Risks, 2020, vol. 8, issue 4, 1-31

Abstract: We propose a fully data-driven approach to calibrate local stochastic volatility (LSV) models, circumventing in particular the ad hoc interpolation of the volatility surface. To achieve this, we parametrize the leverage function by a family of feed-forward neural networks and learn their parameters directly from the available market option prices. This should be seen in the context of neural SDEs and (causal) generative adversarial networks: we generate volatility surfaces by specific neural SDEs, whose quality is assessed by quantifying, possibly in an adversarial manner, distances to market prices.
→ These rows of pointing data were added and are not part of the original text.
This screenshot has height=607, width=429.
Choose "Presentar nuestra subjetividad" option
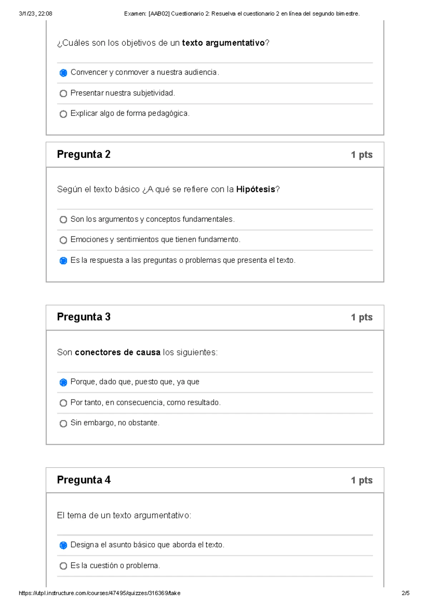(63, 93)
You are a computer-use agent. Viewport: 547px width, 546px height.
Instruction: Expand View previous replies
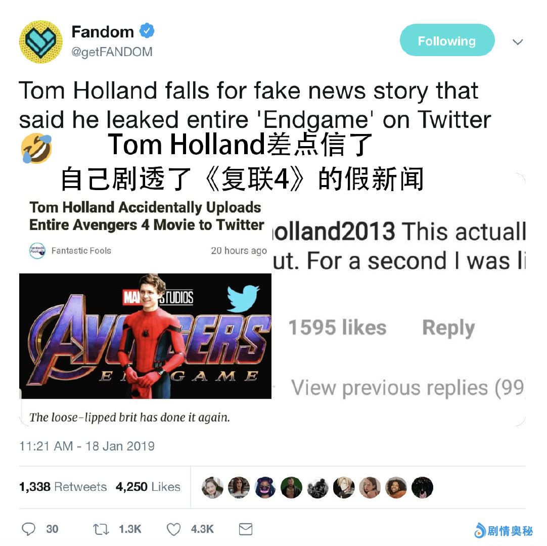point(408,388)
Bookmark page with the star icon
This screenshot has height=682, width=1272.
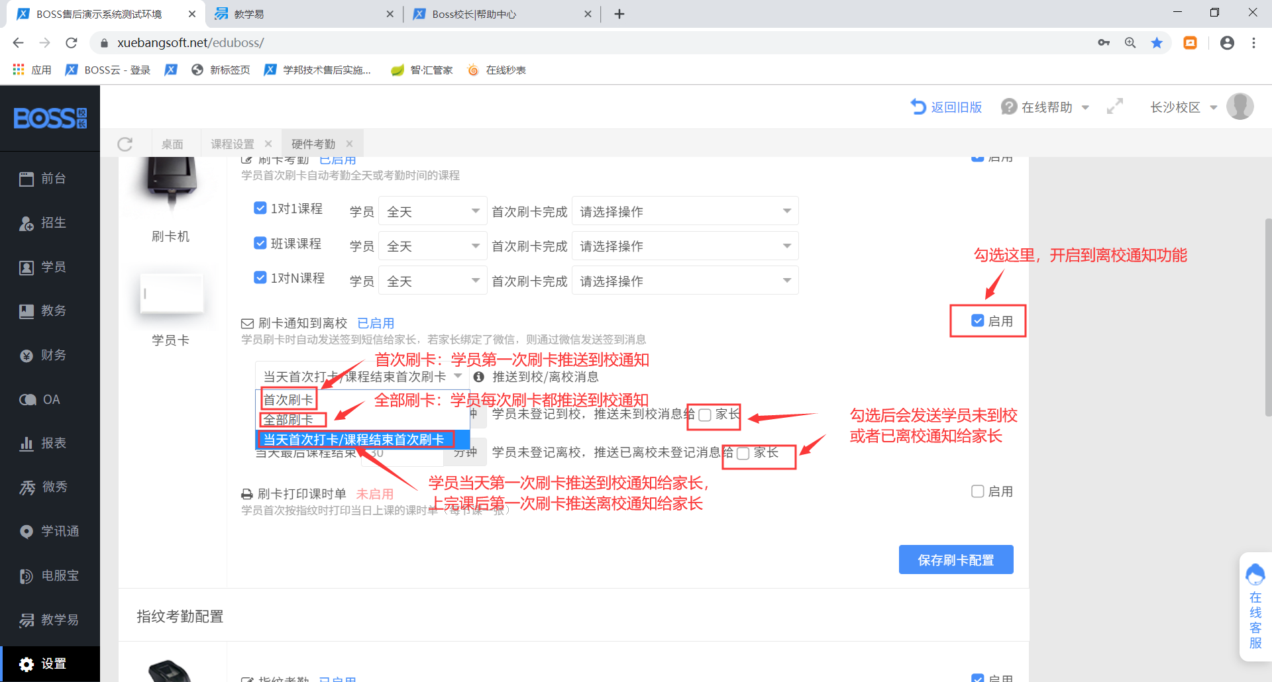point(1157,43)
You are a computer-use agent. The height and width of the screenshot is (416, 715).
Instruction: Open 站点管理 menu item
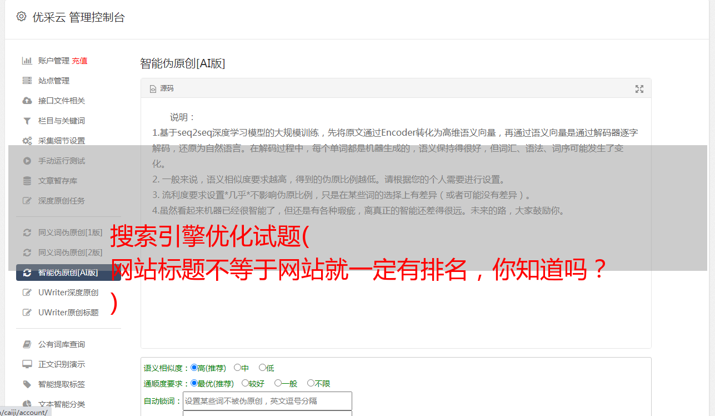pos(54,81)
The minimization of the calibration functional relies strongly on a variance reduction technique based on hedging and deep hedging, which is interesting in its own right: it allows the calculation of model prices and model implied volatilities in an accurate way using only small sets of sample paths. For numerical illustration we implement a SABR-type LSV model and conduct a thorough statistical performance analysis on many samples of implied volatility smiles, showing the accuracy and stability of the method.

Keywords: LSV calibration; neural SDEs; generative adversarial networks; deep hedging; variance reduction; stochastic optimization (search for similar items in EconPapers)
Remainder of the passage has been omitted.